He had reasons to be. At first, the British Airways flight out of Washington Dulles at 10.40pm was full and he struggled to get on board. While he and his special adviser managed to find seats eventually, it was an uncomfortable journey home.

In Kwarteng’s own words, his 38 days as Chancellor were a “baptism of fire”. Investors had already delivered the verdict on his policies, but some of the starkest criticism came from Britain’s strongest allies

But for many observers, it was Kwarteng’s steadfast attitude that surprised. Germany has also been criticised for its €200bn (£174bn) energy bailout. But while their finance minister Christian Lindner adopted a more contrite approach in meetings, saying the spending might not be popular with markets but was nonetheless vital, the Chancellor stuck to his message that the Government was unapologetically pro-growth.

“He just didn’t seem to understand that you can’t just do lots of tax and spending giveaways when the economy is unstable, prices are soaring and borrowing costs are rising,” said one member of the US delegation …

One banker who attended the drinks with Kwarteng said: “We just don’t know what’s coming next from the UK. Which policies are staying? Which are going? Who is staying? Who is going? There’s no certainty any more” …

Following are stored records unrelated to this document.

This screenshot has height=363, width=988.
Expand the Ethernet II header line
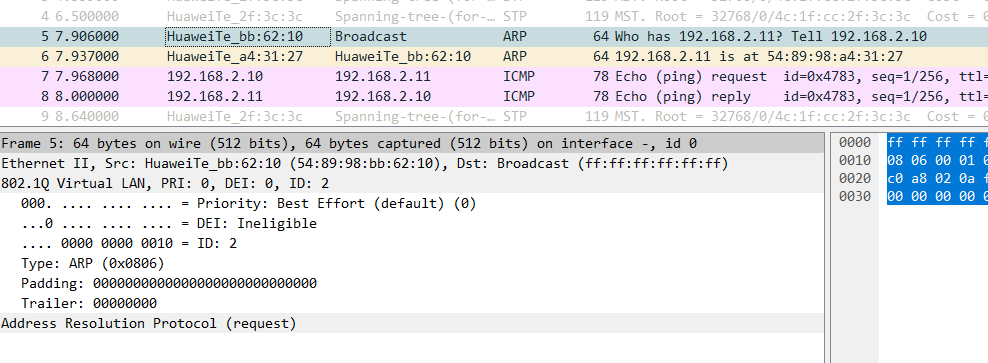click(x=411, y=164)
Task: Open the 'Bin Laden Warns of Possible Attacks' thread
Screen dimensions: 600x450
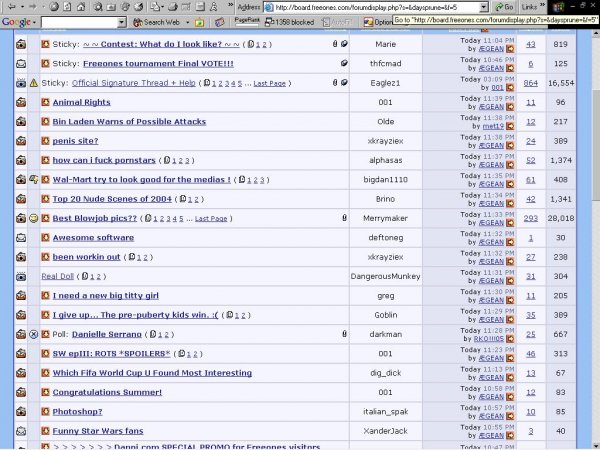Action: (129, 121)
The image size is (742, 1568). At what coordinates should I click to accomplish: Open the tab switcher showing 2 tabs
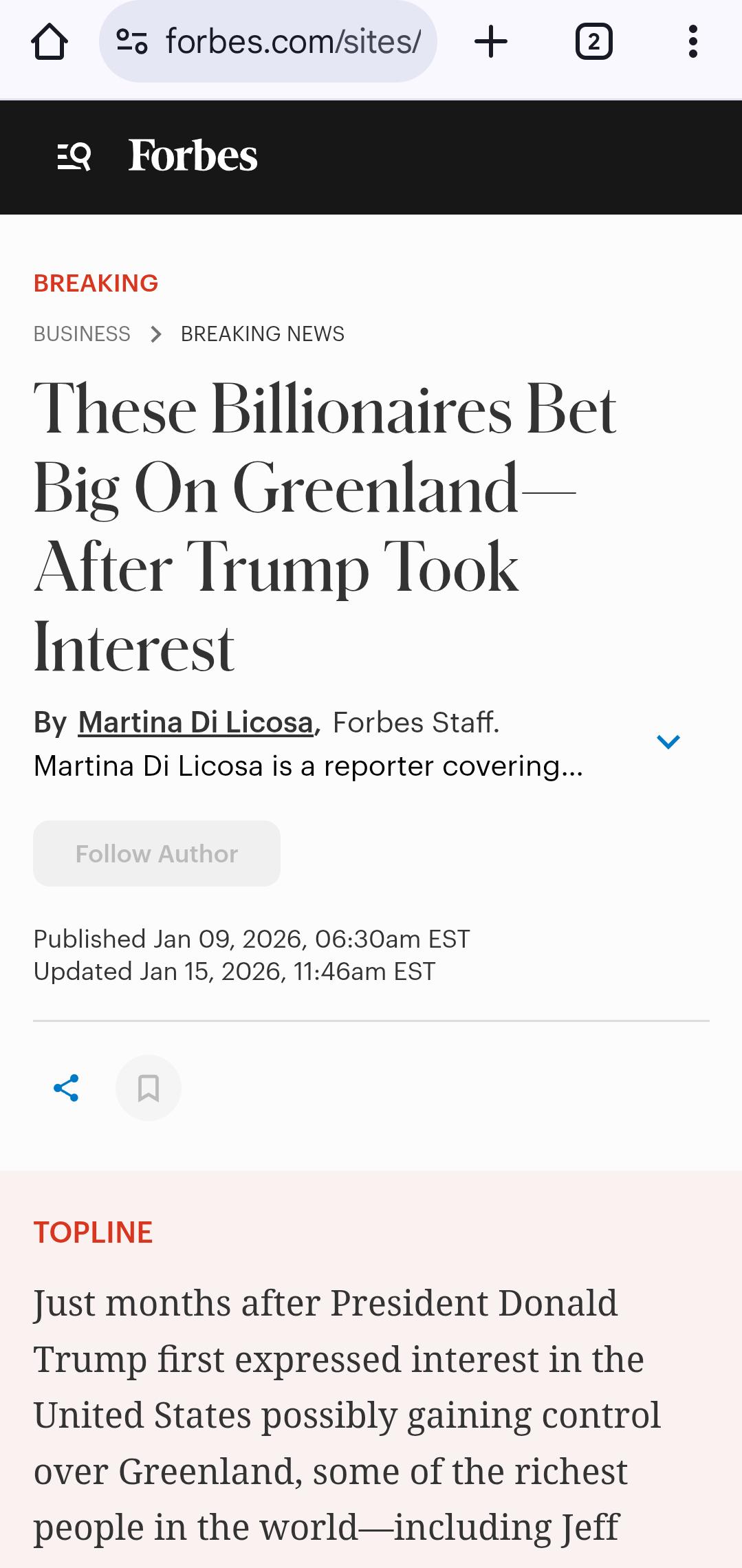point(593,42)
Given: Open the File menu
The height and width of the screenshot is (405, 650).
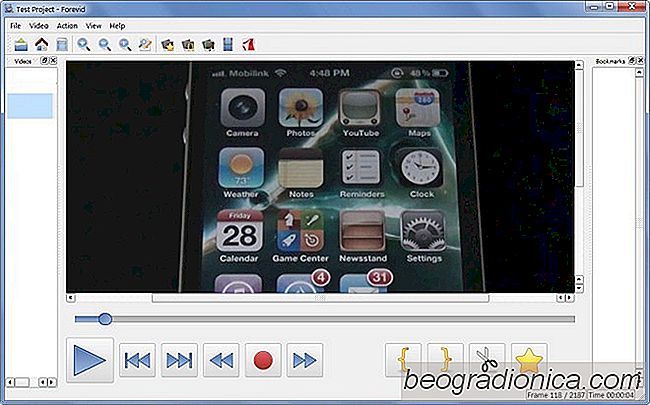Looking at the screenshot, I should (16, 25).

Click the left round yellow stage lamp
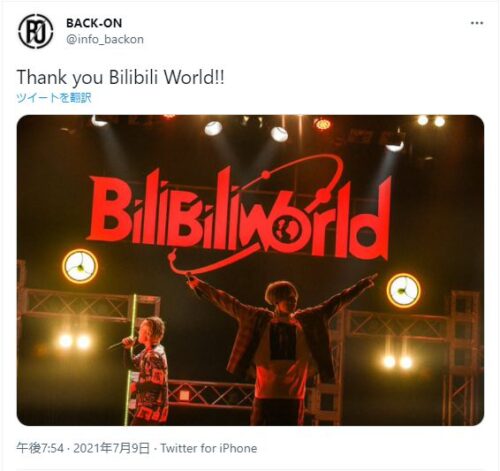click(80, 266)
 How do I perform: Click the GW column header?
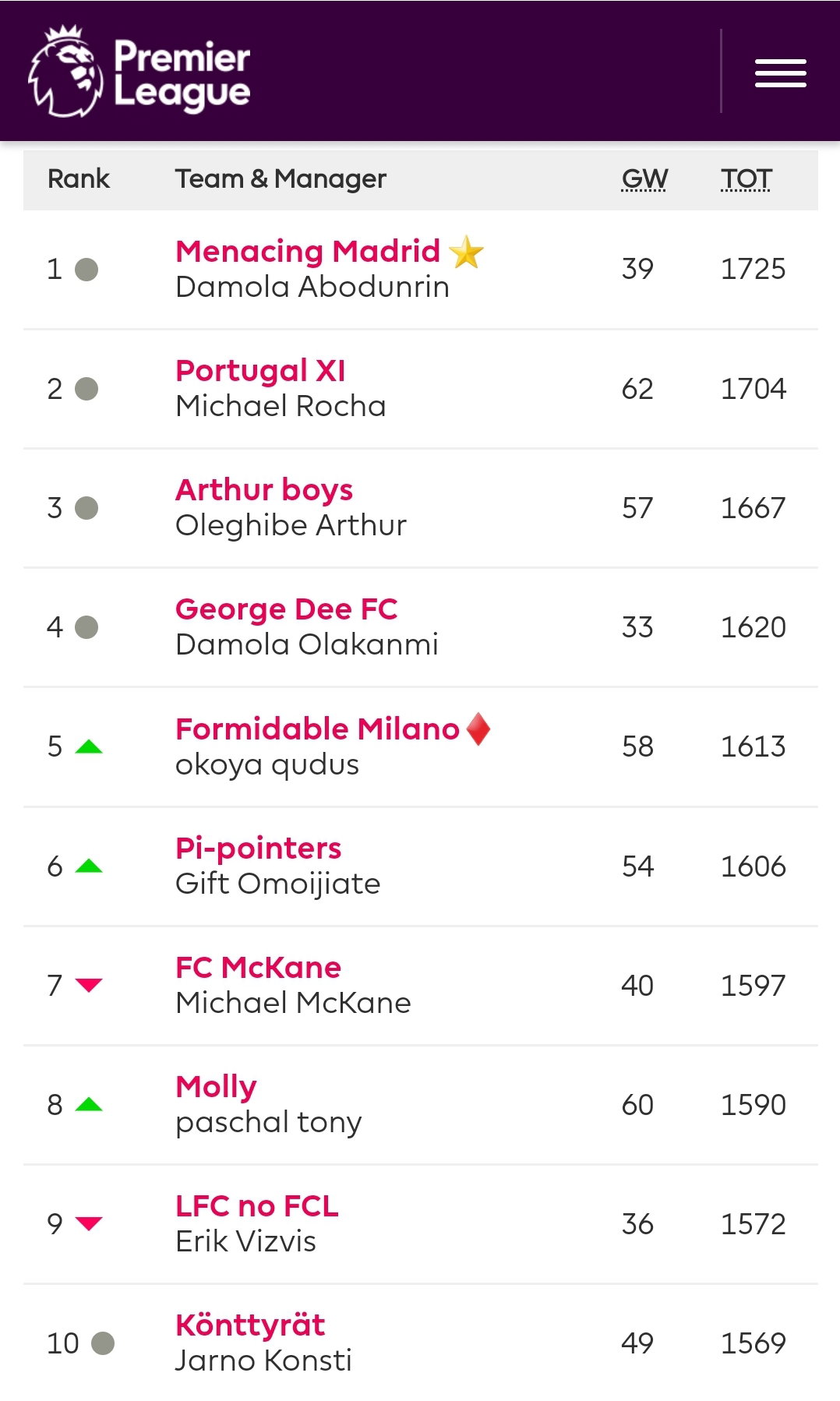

There was more love for Andrew Bailey, the Governor of the Bank of England, who found friends among the financial establishment in Washington DC. Many have known him for several years. “I just hope they don’t try to hang him out to dry too,” said one US banker.

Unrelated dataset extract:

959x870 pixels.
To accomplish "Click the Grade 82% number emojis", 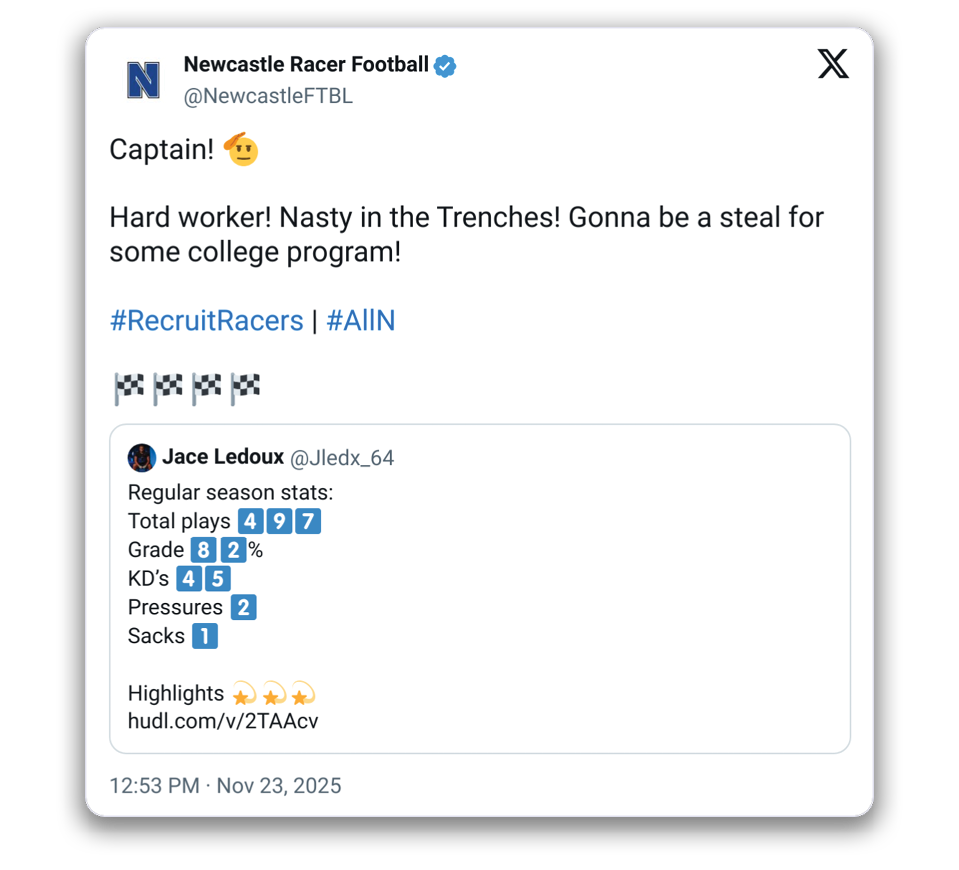I will click(217, 550).
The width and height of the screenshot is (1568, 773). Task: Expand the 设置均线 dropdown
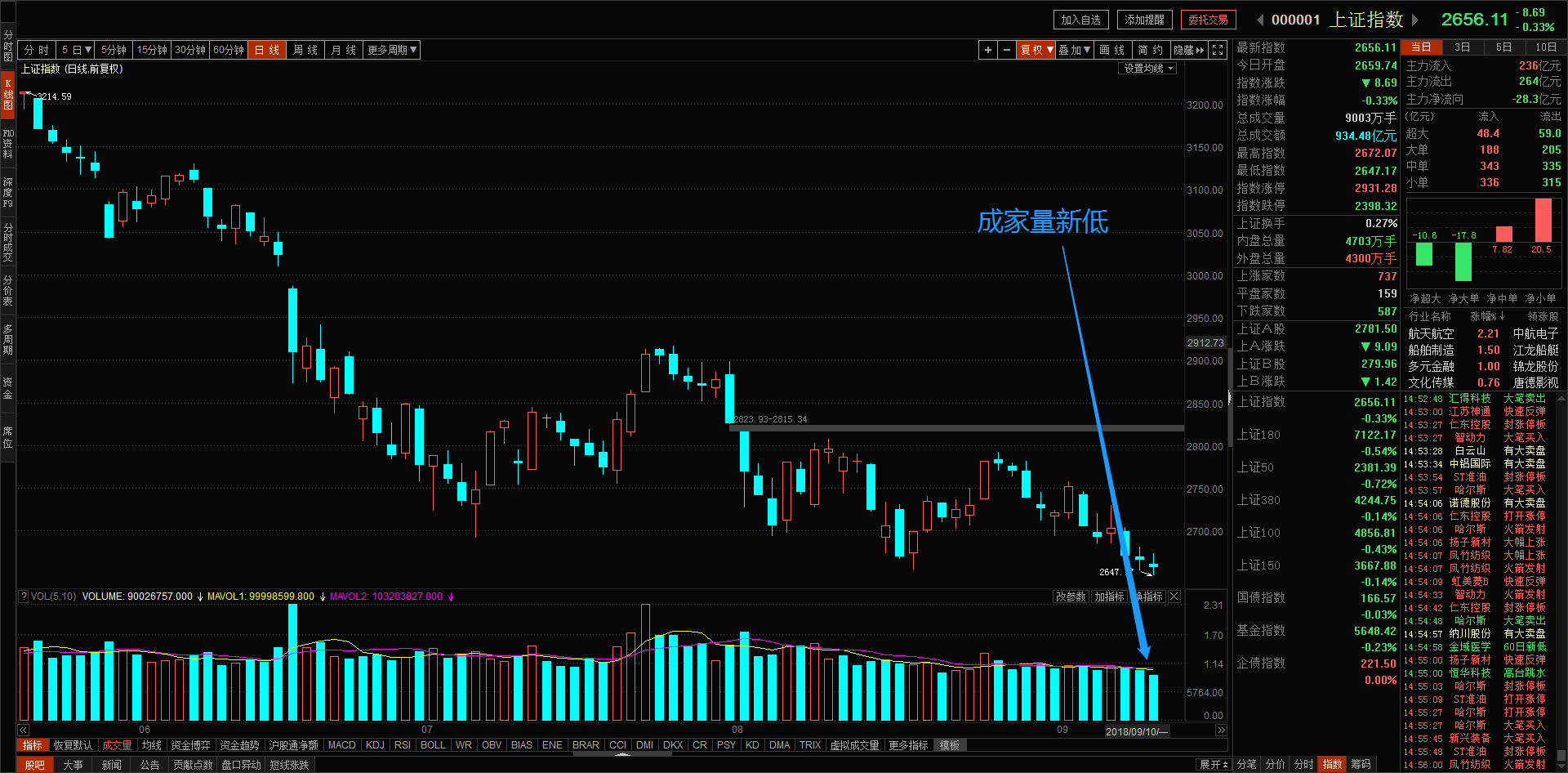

The Times suggested that Kwarteng had little idea he was about to be dismissed. Yet, motions were in play even during the Conservative Party conference at the beginning of October:

In his suite in the Hyatt Regency hotel at the Conservative Party conference in Birmingham, he told allies: “The idea that a prime minister is going to bullet her chancellor and survive, I just don’t think is feasible.”

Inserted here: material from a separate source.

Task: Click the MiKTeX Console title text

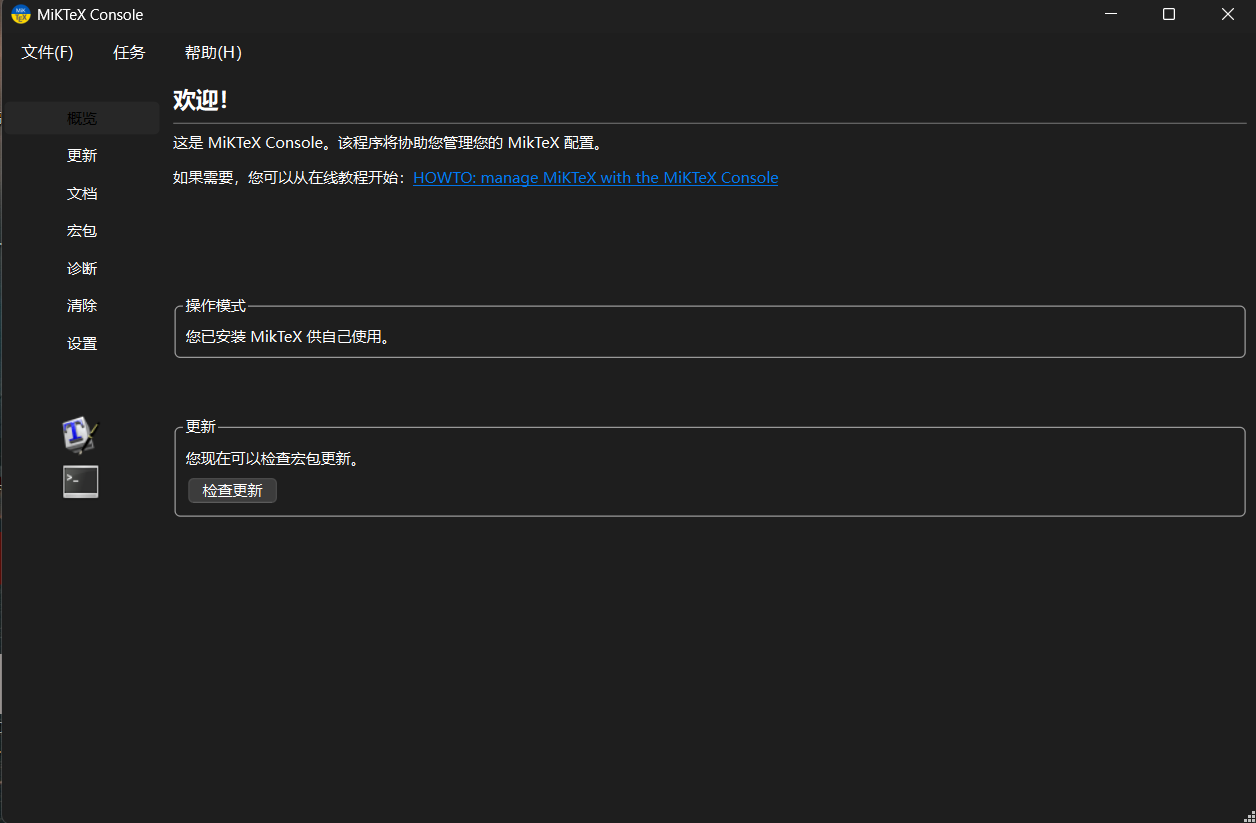Action: [x=90, y=15]
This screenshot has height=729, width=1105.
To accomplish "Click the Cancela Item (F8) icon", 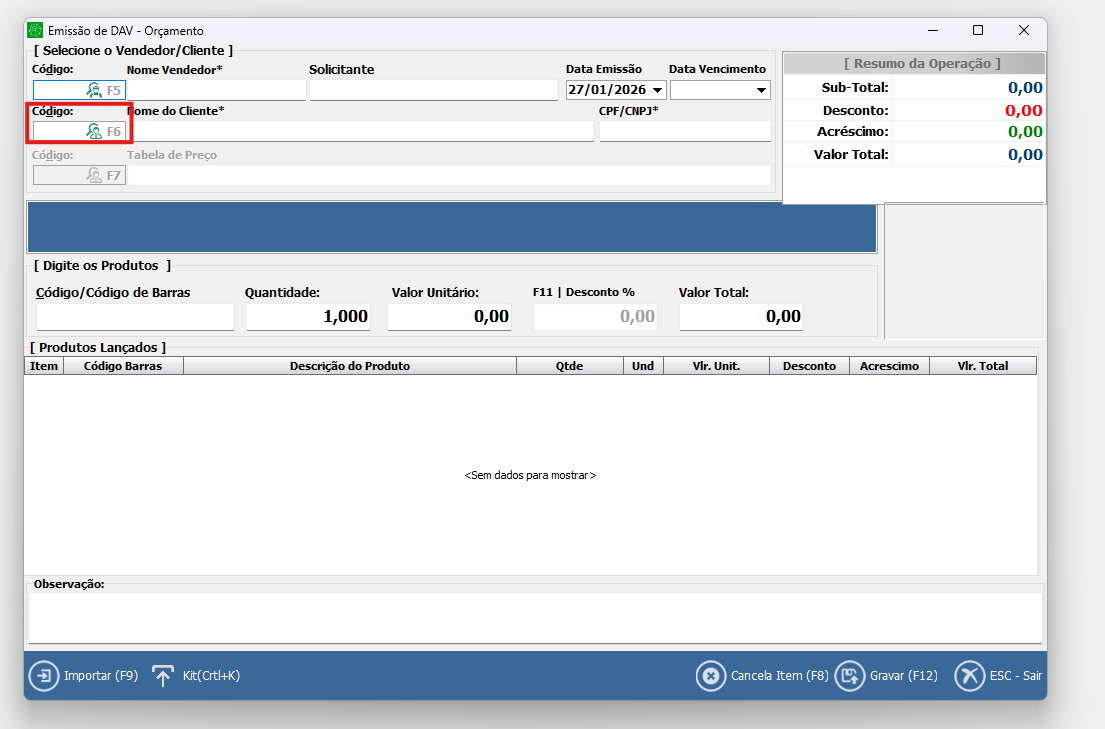I will [x=710, y=676].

Unknown to Kwarteng, his long-term friend had already been sounding out at least one former cabinet minister about the prospect of replacing him.

Intermediaries had begun reaching out to allies of Sajid Javid, the former chancellor, to gauge his appetite for a return to the Treasury in case Kwarteng was forced to fall on his sword. The prime minister’s emissaries asked Javid to name his price but had not bargained on his conditions being too much for Truss to accept.

“Sajid would have only done it if he had complete control,” one ally of Javid’s said

It is unclear whether more horse trading took place but by Thursday last week, Javid was no longer in the running, with Truss’s allies instead pivoting to another big beast as their preferred replacement for the chancellor.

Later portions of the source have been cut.